Strong-bolstered but accessible front seats make up for this, not that rears are even the priority in a driver-focused model. These standard sport seats feel exciting without posing too much trouble on ingress and egress, and should still prove accommodating across a wide range of body types. More aggressive Sparco seats are available for $4,500 on the option sheet, but Canadians may miss their seat heating. Shoppers considering the Stelvio over the Giulia for its higher H-point and general accessibility may find these more restrictive buckets unwelcoming.

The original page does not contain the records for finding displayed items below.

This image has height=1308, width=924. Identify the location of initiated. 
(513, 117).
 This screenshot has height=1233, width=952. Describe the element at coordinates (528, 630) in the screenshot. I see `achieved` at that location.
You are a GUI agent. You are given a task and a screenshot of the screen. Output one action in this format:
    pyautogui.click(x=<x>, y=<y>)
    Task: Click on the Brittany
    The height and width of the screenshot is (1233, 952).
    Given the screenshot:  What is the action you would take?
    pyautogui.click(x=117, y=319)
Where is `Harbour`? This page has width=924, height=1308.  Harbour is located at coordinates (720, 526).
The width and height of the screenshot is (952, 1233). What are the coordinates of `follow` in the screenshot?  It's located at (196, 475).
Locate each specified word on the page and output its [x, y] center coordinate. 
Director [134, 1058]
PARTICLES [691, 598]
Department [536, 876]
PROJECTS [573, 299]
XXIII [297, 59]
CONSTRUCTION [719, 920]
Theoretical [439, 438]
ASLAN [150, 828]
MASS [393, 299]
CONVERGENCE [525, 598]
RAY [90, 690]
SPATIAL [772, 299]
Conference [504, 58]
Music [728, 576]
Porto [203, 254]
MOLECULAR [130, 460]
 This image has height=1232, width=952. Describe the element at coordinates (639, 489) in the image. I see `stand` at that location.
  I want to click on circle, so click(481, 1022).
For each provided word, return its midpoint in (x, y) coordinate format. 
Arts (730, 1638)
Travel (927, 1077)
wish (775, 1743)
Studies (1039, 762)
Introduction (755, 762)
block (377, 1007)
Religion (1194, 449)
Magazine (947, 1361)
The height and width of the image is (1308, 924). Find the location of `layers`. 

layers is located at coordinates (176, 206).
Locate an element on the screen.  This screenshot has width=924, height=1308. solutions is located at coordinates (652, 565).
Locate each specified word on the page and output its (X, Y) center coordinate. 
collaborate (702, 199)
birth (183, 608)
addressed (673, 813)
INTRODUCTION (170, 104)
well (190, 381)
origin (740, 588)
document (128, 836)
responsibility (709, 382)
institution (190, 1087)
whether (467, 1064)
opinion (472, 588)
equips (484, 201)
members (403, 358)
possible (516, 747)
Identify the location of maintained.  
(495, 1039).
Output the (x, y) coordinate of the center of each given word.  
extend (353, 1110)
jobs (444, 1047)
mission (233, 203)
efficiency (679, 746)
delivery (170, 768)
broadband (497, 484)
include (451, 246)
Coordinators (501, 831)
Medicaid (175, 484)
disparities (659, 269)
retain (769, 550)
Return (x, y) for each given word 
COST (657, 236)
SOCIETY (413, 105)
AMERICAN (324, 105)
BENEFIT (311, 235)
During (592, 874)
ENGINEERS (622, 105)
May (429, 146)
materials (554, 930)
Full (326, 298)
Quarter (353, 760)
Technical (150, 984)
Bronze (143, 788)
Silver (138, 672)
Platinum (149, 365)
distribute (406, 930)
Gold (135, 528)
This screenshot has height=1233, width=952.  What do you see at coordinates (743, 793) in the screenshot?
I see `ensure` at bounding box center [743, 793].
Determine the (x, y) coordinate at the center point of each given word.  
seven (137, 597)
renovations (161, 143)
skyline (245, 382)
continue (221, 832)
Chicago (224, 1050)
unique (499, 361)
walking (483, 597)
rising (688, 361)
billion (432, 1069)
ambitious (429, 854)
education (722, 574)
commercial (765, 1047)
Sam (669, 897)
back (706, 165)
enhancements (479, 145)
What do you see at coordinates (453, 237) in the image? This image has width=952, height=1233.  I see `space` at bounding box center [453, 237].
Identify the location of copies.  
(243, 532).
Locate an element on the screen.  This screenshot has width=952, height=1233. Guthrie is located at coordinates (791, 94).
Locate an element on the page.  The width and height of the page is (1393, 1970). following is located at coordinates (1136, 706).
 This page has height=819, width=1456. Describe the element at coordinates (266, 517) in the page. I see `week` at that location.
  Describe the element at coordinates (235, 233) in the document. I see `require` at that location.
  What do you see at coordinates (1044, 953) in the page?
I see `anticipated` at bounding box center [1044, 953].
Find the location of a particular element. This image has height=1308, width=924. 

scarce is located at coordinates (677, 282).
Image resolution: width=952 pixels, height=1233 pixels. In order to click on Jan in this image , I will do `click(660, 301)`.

Surrounding the seating is an appropriately leathered cabin with a unique optional ‘open-pore’ rough-textured carbon weave used as a prominent contrast material throughout. The interior doesn’t quite match the soft-touch, modern-interfaced luxury of the SVR, but its throwback cluster humps and specific character have their place. Also nice is the console-mounted volume knob, which can be knocked left and right to switch through tracks. Dual-zone climate is standard, as are the usual modern driver assists including blind-spot assistance, adaptive cruise, and lane-keeping.
The Stelvio’s everyday ease has its limits though, and it’s the infotainment that strikes worst. Distant, slow, and labyrinthine, the Stelvio’s native 8.8-inch centre-screen interface is plainly unpleasant to use. Users are advised to keep to Apple CarPlay and Android Auto as much as possible — mercifully an easy ask, as the native menus’ must-interact functions are largely limited to set-and-forget settings pane. On the plus side too, its small size and dark theme minimize the usual unsightly tablet of distraction we so dislike in other appliance-like crossovers.
Rear visibility is predictably cramped, and that small camera feed absolutely shows its age. Also frustrating are those large, goofy paddles which mount to the column rather than the wheel. They look dramatic, but you have to look for them when you’re really in it. The microswitches they trip also feel and sound disappointingly cheap for such large aluminum parts.
This is where we’d typically dive into pricing and value propositions and the like, but this is more a farewell than anything: the world is changing and the Quadrifoglios are being retired. You can technically still ask a dealer, from whom Canadian pricing will start from $107,428 after destination. You’re almost certainly going to pay the $750 for the optional red-painted calipers at that point, and likely the $1,600 for the extra inch of wheel. If you’re fitting winters, note that the fronts and rears are staggered — 9J up front and 10J at the back.
The Stelvio QF is flawed in the least surprising ways, but it is a proper joy on the daily as it is on track. Alfa always leaned on ‘emotion’ to earn its vehicles a pass for their failings, but this unusual power-building 90-degree V6 absolutely elicits a unique joy on its upshifts, a build to its redline, and a sadness in its retirement. This is a vehicle that you buy for the engine, its regular-powered siblings defined by the QF’s trickle-down halo effect.
A crossover that finally showed sport crossovers could be not just fast, but along with the supercharged AJ V8 Jag SVR, fun and unique — this silly ute will be missed.
Oh, and one more thing: it’s Quad-ri-foh-leo. The G is silent, guys.